Time however, is more like the direction forward. If you ask a bunch of people to point forward, they will point in different directions depending on the relative directions they are facing. Whether or not something is moving "forward" slower than another, also depends on who you ask, and what direction they are facing and can be just because it travels in a different direction. (just like our two men in the example. )

18. Originally Posted by David Mellor
Forgive me but I am still at a loss to understand what it is physically that makes the space ship clock tick more slowly than the one that remained on earth. I am not concerned about what the pilot sees when he looks at the clock. Also, in my scenario the time shown by each clock is not compared until the spaceship clock has returned to earth. I cannot comprehend how the speed of light, light itself, or the speed of the space vehicle can slow down the rate at which the spaceship clock actually ticks.
It's because of the electromagnetic interaction, and because clocks are made of electrons etc. If you move a clock in a forward direction at some significant fraction of the speed of light, its internal electromagnetic interactions can't occur as quickly as previously. If they did, then when you add in the forward motion, they'd be occuring faster than light. Hence everything within the clock happens slower, so the clock goes slower. What I was saying about the light clock is something like what Janus was saying, but one man is walking straight back and forth on a 1m line at 300,000,000 m/s, and the other man zigzags back and forth across a 1m band at 300,000,000 m/s out into the desert then back. At the end of the experiment the second guy has gone back and forth fewer times.
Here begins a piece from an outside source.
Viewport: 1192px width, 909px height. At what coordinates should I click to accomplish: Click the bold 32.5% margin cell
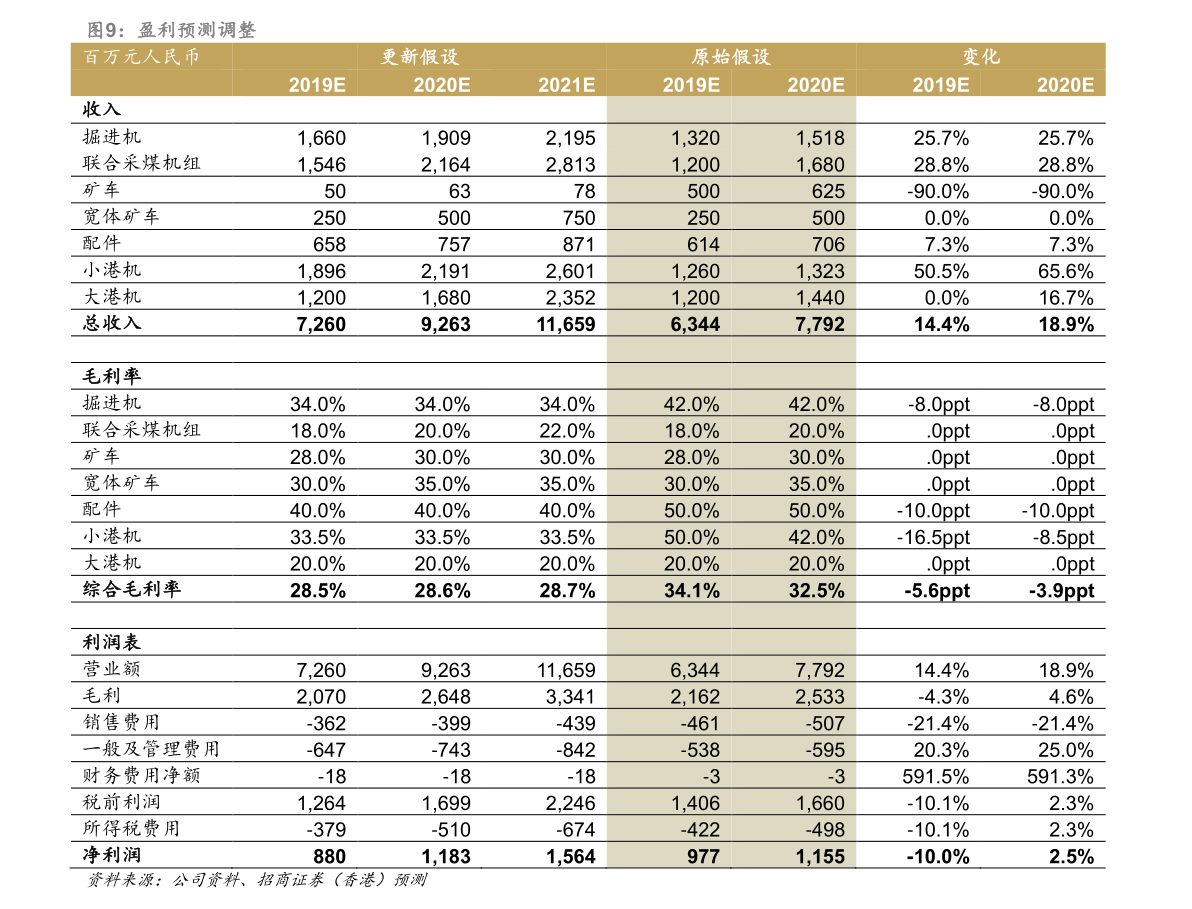(816, 590)

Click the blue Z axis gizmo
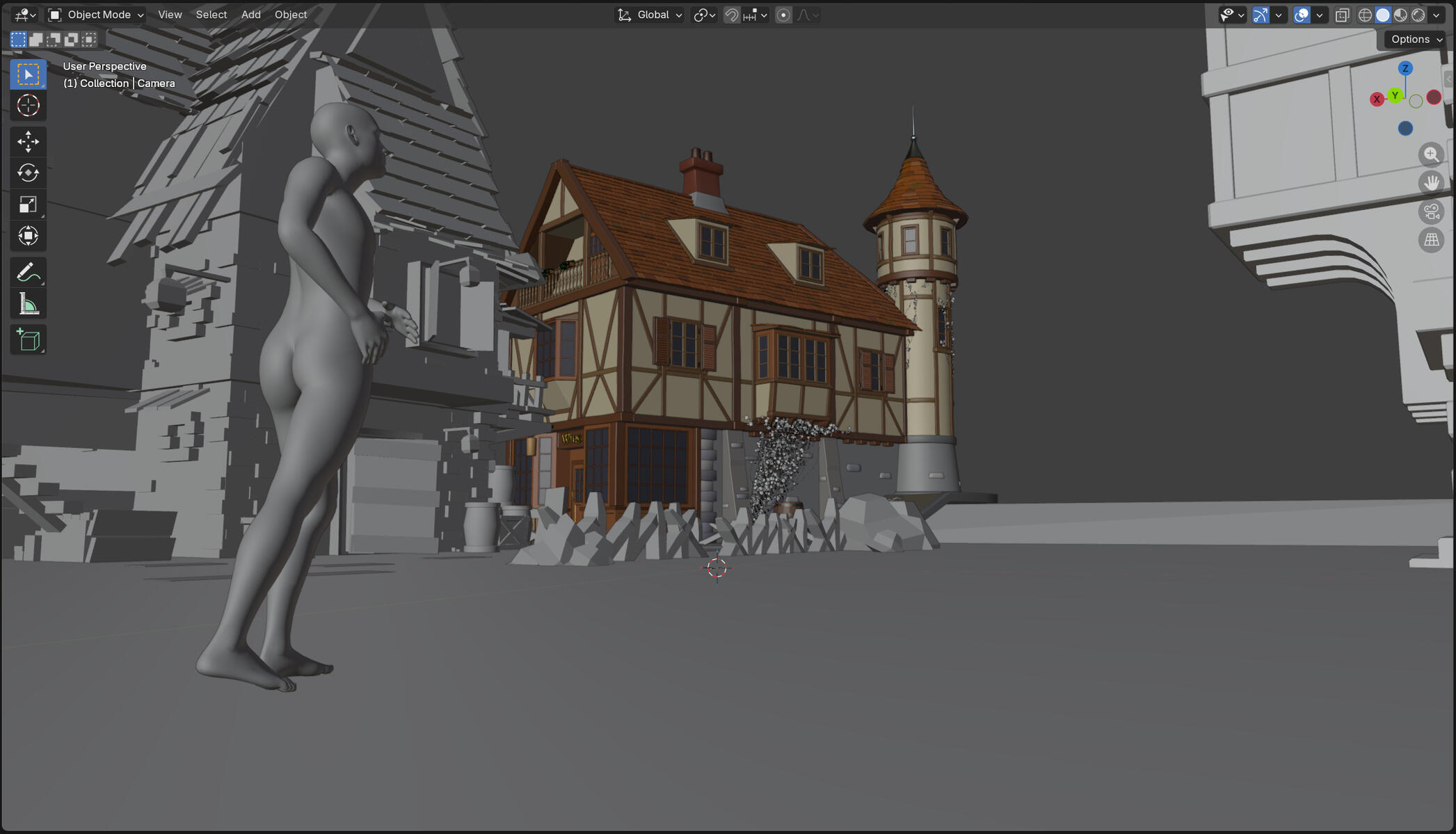click(1405, 68)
19. Originally Posted by Farsight
It's because of the electromagnetic interaction, and because clocks are made of electrons etc. If you move a clock in a forward direction at some significant fraction of the speed of light, its internal electromagnetic interactions can't occur as quickly as previously. If they did, then when you add in the forward motion, they'd be occuring faster than light. Hence everything within the clock happens slower, so the clock goes slower. What I was saying about the light clock is something like what Janus was saying, but one man is walking straight back and forth on a 1m line at 300,000,000 m/s, and the other man zigzags back and forth across a 1m band at 300,000,000 m/s out into the desert then back. At the end of the experiment the second guy has gone back and forth fewer times.
I think I see what you are trying to say here, but it is important to point out that the clock doesn't go "slower". It's "internal electromagnetic interactions" occur at the same speed as they ever did. The clock ticks away the seconds at the same rate as it ever did. But the path the clock is on takes less seconds to travel along, when compared to the clock that remained "at rest" in relation to it.

20. I know that Einstien's prediction that the clock on the space ship will show less elapsed time than the one which remains on earth has been proved correct. However, I am beginnig to wonder if anyone really understands exactly why this should be the case.

To return to my scenario. When the space ship returns to earth the pilot looks at the earth bound clock which tells him that he has been away from earth for 60 minutes as we record time on earth. When he looks at the space ship clock it indicates that his journey lasted for less than 60 minutes. Something caused the space ship clock to lose time and to do that its mechanism must have run slower than the earth clock.

21. Originally Posted by David Mellor
I know that Einstien's prediction that the clock on the space ship will show less elapsed time than the one which remains on earth has been proved correct. However, I am beginnig to wonder if anyone really understands exactly why this should be the case.

To return to my scenario. When the space ship returns to earth the pilot looks at the earth bound clock which tells him that he has been away from earth for 60 minutes as we record time on earth. When he looks at the space ship clock it indicates that his journey lasted for less than 60 minutes. Something caused the space ship clock to lose time and to do that its mechanism must have run slower than the earth clock.
That's the problem - nobody understands why. Yet.

All we know is that it seems as if space and time are intrinsically linked, such that motion through space, relative to something else, changes your motion through time, relative to that something else. It is not about something acting on the mechanism in the clock, it is about the clock, with nothing acting upon it, measuring less time.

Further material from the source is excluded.